2000\03\10@190726 by Mario I. Arguello

picon face
In a message dated 3/10/00 10:11:05 AM Central Standard Time,
spam_OUToricomTakeThisOuTspamLYNX.SNI.NET writes:

<< At 12:48 AM 3/10/00 EST, you wrote:
>I am interested in device that uses a pic chip, sort of robot that will work
>at nbight time to lock, kill and clean up pesky insects when they crawl
>inside the garage.
>
>Any thoughts?
>Mario
>

I would also like a tiny robot with a laser beam attached to do
this kind of "clean-up" work. But could you possibly use ultrasonic
waves to keep the roaches from entering in the first place? I've
heard this works. >>

Well, there are various methods but I want a sentinel robot exterminator. If
no thoughts from others, I will have to build the robot myself but I have no
idea about PIC programing so any ideas are welcomed.

Mario

2000\03\10@191954 by Mario I. Arguello

picon face
In a message dated 3/10/00 4:09:33 PM Central Standard Time,
.....stm800KILLspamspam@spam@CITY-NET.COM writes:

<< we tried the ultra sonic repeller and lo to behold  ..their was fecies on
the xmitter module .
my guess is they got close enough to fecies themselves........haven't seem
them since..tim >>

What type of ultrasonic unit is this and I am wondering if it will be
effective with the crickets and sewer roaches we have in Arizona.
Mario

2000\03\10@201250 by Andrew Hooper

flavicon
face
There are several problems i can see you having, Power being one
ok you can use solar power but what are you going to do at night?

and if you use rechargeable's and charge them with the sunlight
then you have another problem, weight and size.

What do you want it to do the the roach/cricket?, chase it or kill it?
if you wnat it to kill it then it will more than likley be a spike that
skewers the roack/cricket.. then you will need to make some
kind of sensor so it can determine the difference from a toe and
a roach.

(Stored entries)

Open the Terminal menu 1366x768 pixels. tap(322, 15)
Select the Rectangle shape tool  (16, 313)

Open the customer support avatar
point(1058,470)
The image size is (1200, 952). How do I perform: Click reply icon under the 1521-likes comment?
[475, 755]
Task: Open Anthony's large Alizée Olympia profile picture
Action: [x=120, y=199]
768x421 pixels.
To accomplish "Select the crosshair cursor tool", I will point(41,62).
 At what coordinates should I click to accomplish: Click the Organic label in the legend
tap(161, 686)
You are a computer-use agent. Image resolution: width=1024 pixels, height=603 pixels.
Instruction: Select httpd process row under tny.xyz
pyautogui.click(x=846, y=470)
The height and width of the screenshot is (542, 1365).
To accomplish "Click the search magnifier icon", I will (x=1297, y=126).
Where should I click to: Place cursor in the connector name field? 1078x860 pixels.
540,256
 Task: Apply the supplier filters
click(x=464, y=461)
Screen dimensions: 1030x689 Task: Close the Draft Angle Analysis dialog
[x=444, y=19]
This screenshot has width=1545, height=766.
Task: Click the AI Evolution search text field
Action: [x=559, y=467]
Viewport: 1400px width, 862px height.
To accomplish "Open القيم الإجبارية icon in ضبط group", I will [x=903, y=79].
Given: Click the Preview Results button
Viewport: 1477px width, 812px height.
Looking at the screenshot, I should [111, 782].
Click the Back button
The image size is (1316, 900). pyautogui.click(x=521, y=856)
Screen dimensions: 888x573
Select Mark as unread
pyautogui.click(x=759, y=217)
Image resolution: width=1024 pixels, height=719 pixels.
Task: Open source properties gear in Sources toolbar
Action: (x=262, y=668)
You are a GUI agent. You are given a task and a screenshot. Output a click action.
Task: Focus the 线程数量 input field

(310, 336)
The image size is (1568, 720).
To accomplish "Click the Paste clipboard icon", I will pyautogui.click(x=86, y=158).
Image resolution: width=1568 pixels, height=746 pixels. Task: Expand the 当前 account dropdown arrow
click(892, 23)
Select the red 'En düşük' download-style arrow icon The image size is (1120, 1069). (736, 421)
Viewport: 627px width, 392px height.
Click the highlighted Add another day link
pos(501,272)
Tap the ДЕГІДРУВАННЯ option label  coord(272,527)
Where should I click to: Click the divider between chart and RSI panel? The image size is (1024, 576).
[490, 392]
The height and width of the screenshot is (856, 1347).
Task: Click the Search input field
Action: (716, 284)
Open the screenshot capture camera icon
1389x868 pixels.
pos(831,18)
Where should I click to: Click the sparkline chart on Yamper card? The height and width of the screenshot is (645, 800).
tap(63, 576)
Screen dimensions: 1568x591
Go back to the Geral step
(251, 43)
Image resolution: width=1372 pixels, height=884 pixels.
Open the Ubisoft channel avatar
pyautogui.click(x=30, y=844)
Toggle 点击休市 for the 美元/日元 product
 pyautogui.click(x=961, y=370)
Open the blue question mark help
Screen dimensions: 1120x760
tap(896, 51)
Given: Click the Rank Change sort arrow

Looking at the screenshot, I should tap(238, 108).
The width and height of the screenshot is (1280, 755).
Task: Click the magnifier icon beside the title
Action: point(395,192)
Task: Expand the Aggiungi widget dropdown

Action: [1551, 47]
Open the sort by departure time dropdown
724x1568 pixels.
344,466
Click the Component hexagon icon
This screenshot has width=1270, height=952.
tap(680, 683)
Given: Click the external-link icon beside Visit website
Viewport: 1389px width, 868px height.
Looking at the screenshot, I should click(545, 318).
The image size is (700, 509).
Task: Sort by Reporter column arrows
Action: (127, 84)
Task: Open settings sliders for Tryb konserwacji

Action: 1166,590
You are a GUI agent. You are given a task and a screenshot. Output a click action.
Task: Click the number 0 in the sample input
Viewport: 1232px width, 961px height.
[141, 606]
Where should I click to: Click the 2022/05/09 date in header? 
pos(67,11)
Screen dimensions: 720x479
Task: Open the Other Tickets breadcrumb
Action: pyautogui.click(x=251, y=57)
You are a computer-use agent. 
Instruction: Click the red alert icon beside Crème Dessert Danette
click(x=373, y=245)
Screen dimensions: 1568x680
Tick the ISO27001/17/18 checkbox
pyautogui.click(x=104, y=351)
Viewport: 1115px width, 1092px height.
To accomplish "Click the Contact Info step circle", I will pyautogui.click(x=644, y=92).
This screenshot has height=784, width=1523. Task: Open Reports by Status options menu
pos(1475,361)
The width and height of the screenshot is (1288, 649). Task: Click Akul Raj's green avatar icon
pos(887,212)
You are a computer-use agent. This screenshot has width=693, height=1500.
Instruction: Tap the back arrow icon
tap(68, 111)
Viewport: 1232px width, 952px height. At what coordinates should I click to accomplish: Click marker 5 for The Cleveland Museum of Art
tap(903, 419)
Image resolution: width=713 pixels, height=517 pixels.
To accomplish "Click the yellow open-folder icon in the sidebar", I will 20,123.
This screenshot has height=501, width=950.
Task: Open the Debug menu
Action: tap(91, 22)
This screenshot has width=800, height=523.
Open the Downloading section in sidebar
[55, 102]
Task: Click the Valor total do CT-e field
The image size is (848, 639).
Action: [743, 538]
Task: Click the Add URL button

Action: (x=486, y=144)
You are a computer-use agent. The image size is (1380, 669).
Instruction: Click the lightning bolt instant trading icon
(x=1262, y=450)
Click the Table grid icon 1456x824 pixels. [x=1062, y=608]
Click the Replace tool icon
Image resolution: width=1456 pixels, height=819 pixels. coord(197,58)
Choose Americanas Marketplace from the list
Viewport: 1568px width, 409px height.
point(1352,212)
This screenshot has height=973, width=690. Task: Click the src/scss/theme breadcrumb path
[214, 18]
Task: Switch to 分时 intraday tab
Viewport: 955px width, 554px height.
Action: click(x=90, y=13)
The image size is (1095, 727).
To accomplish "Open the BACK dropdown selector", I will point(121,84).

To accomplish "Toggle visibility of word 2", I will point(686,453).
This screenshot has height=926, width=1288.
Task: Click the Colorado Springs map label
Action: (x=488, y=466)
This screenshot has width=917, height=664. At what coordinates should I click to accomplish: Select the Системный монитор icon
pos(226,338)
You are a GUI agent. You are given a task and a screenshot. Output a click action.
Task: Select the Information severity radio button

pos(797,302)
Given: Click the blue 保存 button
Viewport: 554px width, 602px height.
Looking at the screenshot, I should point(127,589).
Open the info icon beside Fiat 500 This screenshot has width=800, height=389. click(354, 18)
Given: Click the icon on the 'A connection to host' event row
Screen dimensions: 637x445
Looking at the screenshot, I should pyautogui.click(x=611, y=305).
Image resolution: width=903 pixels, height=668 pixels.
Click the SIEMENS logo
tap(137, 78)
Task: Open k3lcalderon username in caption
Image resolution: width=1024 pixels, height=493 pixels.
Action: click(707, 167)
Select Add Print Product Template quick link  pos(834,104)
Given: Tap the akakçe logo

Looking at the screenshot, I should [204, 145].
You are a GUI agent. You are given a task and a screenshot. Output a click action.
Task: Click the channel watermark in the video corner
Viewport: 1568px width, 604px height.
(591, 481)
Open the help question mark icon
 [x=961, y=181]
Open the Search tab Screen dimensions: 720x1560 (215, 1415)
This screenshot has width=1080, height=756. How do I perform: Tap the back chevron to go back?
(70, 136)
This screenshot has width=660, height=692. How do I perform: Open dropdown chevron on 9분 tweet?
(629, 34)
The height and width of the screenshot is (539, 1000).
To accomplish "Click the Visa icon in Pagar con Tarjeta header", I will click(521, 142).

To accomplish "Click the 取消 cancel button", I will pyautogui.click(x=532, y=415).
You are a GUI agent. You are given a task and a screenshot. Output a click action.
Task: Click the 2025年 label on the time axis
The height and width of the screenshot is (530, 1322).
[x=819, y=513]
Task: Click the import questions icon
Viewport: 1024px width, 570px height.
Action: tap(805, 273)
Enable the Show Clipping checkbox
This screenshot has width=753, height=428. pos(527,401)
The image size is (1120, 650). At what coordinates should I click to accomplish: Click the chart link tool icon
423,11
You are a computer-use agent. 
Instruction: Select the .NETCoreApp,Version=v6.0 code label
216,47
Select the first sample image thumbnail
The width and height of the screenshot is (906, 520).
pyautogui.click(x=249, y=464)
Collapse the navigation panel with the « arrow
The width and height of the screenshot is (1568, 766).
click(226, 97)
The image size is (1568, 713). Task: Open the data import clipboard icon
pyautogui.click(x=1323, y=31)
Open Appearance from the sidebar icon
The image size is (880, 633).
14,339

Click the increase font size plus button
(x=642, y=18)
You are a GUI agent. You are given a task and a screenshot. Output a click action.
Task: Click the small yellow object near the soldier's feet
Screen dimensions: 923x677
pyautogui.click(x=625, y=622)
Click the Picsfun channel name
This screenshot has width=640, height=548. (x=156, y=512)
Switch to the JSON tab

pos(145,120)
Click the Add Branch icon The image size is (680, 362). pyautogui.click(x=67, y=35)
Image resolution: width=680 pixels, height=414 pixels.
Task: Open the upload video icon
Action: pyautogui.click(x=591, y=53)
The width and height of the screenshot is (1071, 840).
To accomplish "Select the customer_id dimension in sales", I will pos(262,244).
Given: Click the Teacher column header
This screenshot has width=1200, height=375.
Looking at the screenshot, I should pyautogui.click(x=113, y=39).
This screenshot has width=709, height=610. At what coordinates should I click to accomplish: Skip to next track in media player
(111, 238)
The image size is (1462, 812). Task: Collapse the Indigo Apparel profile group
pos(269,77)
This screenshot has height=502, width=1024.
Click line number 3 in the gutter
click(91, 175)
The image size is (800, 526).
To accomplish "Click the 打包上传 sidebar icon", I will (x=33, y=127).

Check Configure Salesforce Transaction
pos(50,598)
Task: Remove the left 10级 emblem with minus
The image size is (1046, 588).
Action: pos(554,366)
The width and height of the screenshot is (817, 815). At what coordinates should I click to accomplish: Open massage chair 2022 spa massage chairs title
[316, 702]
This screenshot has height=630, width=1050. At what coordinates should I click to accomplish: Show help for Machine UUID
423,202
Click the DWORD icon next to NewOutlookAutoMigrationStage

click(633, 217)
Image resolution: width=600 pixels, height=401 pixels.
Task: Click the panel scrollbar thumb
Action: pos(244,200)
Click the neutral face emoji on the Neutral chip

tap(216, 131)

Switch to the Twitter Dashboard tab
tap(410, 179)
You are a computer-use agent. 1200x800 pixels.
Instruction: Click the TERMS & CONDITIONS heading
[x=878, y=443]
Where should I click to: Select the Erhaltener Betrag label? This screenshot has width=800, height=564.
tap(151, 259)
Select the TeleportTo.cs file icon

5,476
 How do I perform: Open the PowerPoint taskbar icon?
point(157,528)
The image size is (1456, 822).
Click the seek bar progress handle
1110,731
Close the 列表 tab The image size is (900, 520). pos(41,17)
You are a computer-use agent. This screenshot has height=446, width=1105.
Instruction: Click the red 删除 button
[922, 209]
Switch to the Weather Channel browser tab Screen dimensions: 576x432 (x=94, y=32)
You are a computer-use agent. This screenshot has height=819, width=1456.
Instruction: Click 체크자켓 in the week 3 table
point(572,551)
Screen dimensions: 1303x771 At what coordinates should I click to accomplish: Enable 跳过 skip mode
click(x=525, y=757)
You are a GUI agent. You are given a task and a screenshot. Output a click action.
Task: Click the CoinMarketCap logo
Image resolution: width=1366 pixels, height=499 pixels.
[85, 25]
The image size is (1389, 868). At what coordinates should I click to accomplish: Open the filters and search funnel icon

* CHALLENGES:
A - Answer these three questions about the insect-robot thread, one line each:
(i) Which two kinds of insects does Mario say they have in Arizona?
(ii) What does Mario admit he has no idea about?
(iii) Which power source does Andrew Hooper raise as a possible option?
B - Summarize the insect-robot thread in three sentences.
C - Carry on the insect-robot forum thread from the point where it stops.

* RESULTS IN ORDER:
A -
(i) Crickets and sewer roaches.
(ii) PIC programming.
(iii) Solar power.

B - Mario I. Arguello wants a PIC-based robot that works at night to kill and clean up insects that crawl into his garage. When another poster suggests ultrasonic waves, Mario says he wants a sentinel robot exterminator, admits he has no idea about PIC programming, and asks whether an ultrasonic unit would work on crickets and sewer roaches. Andrew Hooper points out the problems of power at night and the weight and size of rechargeable batteries, and says a killing spike would need a sensor to tell a toe from a roach.

C -
You could use a heat sensor, but do roaches and crickets give off heat?

I did however see some information posted about a new CCD chip that
would do what you want, have not managed to find any further info or referal
sites as yet, but if such a chip is in existance im sure its going to be
handy.


------- CCD Chip Info ------
French firm offers $6 vision system-on-a-chip
By R. Colin Johnson
EE Times
(03/09/00, 09:45:27 AM EDT)

FORT LAUDERDALE, Fla. ( ChipWire) -- A French technology research company
has unwrapped a vision-processing system-on-a-chip that it claims can be
manufactured as inexpensively as a microcontroller. The $6 Generic Visual
Perception Processor (GVPP) can automatically detect objects and track their
movement in real-time, according to Bureau d'Etudes Vision (BEV).

The rights to manufacture the GVPP will be up for grabs at a technology
auction slated for next month. If properly commercialized, auctioneers
PriceWaterhouseCoopers LLP estimate a multibillion-dollar gross revenue
stream for the GVPP based on 100 proposed applications in 10 industries.

"We couldn't manage multiple licenses to competing companies," said Nabeel
Al-Adsani, director of operations at BEV. "Instead, we hope to interest
major semiconductor manufacturers in licensing the GVPP so that they can
supply the application-specific companies with chips."

The GVPP, which crunches 20 billion instructions per second (bips), models
the human perceptual process at the hardware level by mimicking the separate
temporal and spatial functions of the eye-to-brain system. The processor
sees its environment as a stream of histograms regarding the location and
velocity of objects. Those objects could be the white lines on a highway,
the footballin a televised game or the annotated movement of enemy ground
forces from satellite telemetry.

Alongside a CMOS imager on its 2-x-4-inch evaluation board, the GVPP has
been demonstrated as capable of learning-in-place to solve a variety of
pattern recognition problems. It boasts automatic normalization for varying
object size, orientation and lighting conditions, and can function in
daylight or darkness.

A complete GVPP system including the charge-coupled device and all support
circuitry should cost less than $50, the company said. BEV also claimed that
the software it provides with the chips permits engineers to develop
applications for the GVPP in just a few weeks.

The GVPP was invented in 1992, when BEV founder Patric Pirim saw that it
would be relatively simple for a CMOS chip to implement in hardware the
separate contributions of temporal and spatial processing in the brain. The
brain-eye system uses layers of parallel-processing neurons that pass the
signal through a series of preprocessing steps, resulting in real-time
tracking of multiple moving objects within a visual scene.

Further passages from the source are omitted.